Kraken is quite a divergence from Mieville's last effort The City & The City, which was more of a somber and masterfully plotted police procedural. Word on the street is Mieville wrote both at the same time, which boggles the mind a little given how each feel like they weren't written on the same world let alone the same Universe. Kraken is a mad mix of China Mieville at his most weird with a pinch of Alan Moore on his a normal daily dose of acid with a healthy influence of Lovecraft to boot.
Kraken evokes the feel of a caper as the main characters are eluding many while in search of the missing squid and people responsibility for its disappearance. Given what I expect from Mieville nowadays I was actually quite bored for the first 70 pages and then all of a sudden Mieville brings the Weird in force and never lets up from there on introducing grotesqueries, out-there gods, wild concepts, and an inordinate amount of religious fanatics to the fray. Oh, and there are phasers! Can't forget the phasers. And yes they make sense as much as anything does in this story.
In Kraken nothing is true and everything is pure fact. Don't ponder that thought too much or you'll get lost in it. Mieville wants to create a sense of discomfort and surrealism from his readers, but with a bite of humor and satire about religion, Sci-Fi, and Fantasy in general. He also does cooler things with origami than even the best master out there. Kraken often reads as Mieville's bedside dream diary with constant apocalypses and flights of fancy taking off to dark, weird corners to bring his vision of London to light.

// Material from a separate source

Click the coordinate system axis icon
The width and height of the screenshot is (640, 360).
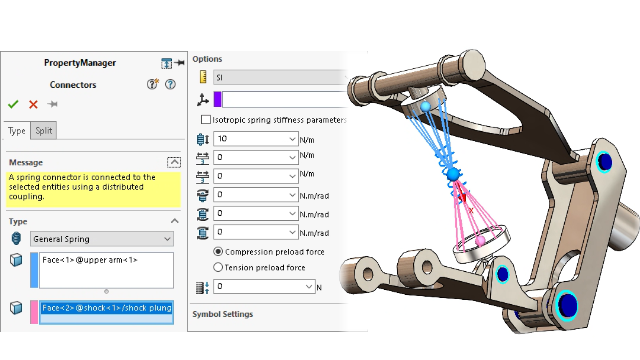(202, 100)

Everything boils to a fever pitch that doesn't disappoint, but will still leave you scratching your head weeks later wondering how the hell did Mieville pull that off? Kraken is Mieville's most accessible and fun adult work to-date even if it is a mess, but what a beautiful mess it is to behold. He wants us to wonder: Where the heck is this going? Then he'll change his mind and bring us along for the ride. The get is that he more than succeeds on that front. I give Kraken 8.5 out of 10 hats. Mieville is still a master of his craft, he just melts that craft to fit whatever fiendish mold his mind comes up with. Man, now I feel like some calamari.